** Begin **

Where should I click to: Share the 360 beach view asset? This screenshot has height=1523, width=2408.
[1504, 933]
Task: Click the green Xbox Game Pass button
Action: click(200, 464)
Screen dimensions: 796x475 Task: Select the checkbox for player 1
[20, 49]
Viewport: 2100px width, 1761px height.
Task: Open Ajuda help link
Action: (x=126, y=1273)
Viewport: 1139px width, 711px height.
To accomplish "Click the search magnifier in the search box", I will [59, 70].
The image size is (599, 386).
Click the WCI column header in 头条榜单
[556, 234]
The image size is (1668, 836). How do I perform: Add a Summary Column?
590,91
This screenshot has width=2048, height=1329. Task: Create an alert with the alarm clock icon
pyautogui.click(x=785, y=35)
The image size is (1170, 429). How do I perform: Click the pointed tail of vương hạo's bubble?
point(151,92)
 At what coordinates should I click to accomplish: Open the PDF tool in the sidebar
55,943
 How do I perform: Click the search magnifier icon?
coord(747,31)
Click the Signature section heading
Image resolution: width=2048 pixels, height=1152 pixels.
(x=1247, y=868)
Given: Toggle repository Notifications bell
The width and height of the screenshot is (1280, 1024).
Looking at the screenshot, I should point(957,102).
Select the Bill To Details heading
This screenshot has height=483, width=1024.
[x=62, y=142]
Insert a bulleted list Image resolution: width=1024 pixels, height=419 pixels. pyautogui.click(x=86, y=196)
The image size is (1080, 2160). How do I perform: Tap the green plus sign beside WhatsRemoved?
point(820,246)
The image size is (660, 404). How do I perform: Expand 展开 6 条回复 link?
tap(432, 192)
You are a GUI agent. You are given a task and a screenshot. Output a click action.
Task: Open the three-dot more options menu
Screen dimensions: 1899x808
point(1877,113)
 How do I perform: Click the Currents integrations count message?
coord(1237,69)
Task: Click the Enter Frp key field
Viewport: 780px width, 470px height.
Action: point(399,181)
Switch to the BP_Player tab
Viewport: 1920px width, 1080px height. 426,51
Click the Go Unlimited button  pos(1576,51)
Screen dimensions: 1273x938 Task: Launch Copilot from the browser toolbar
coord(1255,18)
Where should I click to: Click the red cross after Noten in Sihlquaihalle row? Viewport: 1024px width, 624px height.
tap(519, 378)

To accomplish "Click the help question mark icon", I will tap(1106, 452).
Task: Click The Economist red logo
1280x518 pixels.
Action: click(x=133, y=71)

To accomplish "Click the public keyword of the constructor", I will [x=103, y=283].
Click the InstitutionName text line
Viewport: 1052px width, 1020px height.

** End **

_WRITTEN INSTRUCTION_
Reproduce all of the records above verbatim, line for line.

_RESULT BELOW_
Where should I click to: Share the 360 beach view asset? This screenshot has height=1523, width=2408.
[1504, 933]
Task: Click the green Xbox Game Pass button
Action: click(200, 464)
Screen dimensions: 796x475 Task: Select the checkbox for player 1
[20, 49]
Viewport: 2100px width, 1761px height.
Task: Open Ajuda help link
Action: (x=126, y=1273)
Viewport: 1139px width, 711px height.
To accomplish "Click the search magnifier in the search box", I will [59, 70].
The image size is (599, 386).
Click the WCI column header in 头条榜单
[556, 234]
The image size is (1668, 836). How do I perform: Add a Summary Column?
590,91
This screenshot has width=2048, height=1329. Task: Create an alert with the alarm clock icon
pyautogui.click(x=785, y=35)
The image size is (1170, 429). How do I perform: Click the pointed tail of vương hạo's bubble?
point(151,92)
 At what coordinates should I click to accomplish: Open the PDF tool in the sidebar
55,943
 How do I perform: Click the search magnifier icon?
coord(747,31)
Click the Signature section heading
Image resolution: width=2048 pixels, height=1152 pixels.
(x=1247, y=868)
Given: Toggle repository Notifications bell
The width and height of the screenshot is (1280, 1024).
Looking at the screenshot, I should point(957,102).
Select the Bill To Details heading
This screenshot has height=483, width=1024.
[x=62, y=142]
Insert a bulleted list Image resolution: width=1024 pixels, height=419 pixels. pyautogui.click(x=86, y=196)
The image size is (1080, 2160). How do I perform: Tap the green plus sign beside WhatsRemoved?
point(820,246)
The image size is (660, 404). How do I perform: Expand 展开 6 条回复 link?
tap(432, 192)
You are a GUI agent. You are given a task and a screenshot. Output a click action.
Task: Open the three-dot more options menu
Screen dimensions: 1899x808
point(1877,113)
 How do I perform: Click the Currents integrations count message?
coord(1237,69)
Task: Click the Enter Frp key field
Viewport: 780px width, 470px height.
Action: point(399,181)
Switch to the BP_Player tab
Viewport: 1920px width, 1080px height. 426,51
Click the Go Unlimited button  pos(1576,51)
Screen dimensions: 1273x938 Task: Launch Copilot from the browser toolbar
coord(1255,18)
Where should I click to: Click the red cross after Noten in Sihlquaihalle row? Viewport: 1024px width, 624px height.
tap(519, 378)

To accomplish "Click the help question mark icon", I will tap(1106, 452).
Task: Click The Economist red logo
1280x518 pixels.
Action: click(x=133, y=71)

To accomplish "Click the public keyword of the constructor", I will [x=103, y=283].
Click the InstitutionName text line
Viewport: 1052px width, 1020px height.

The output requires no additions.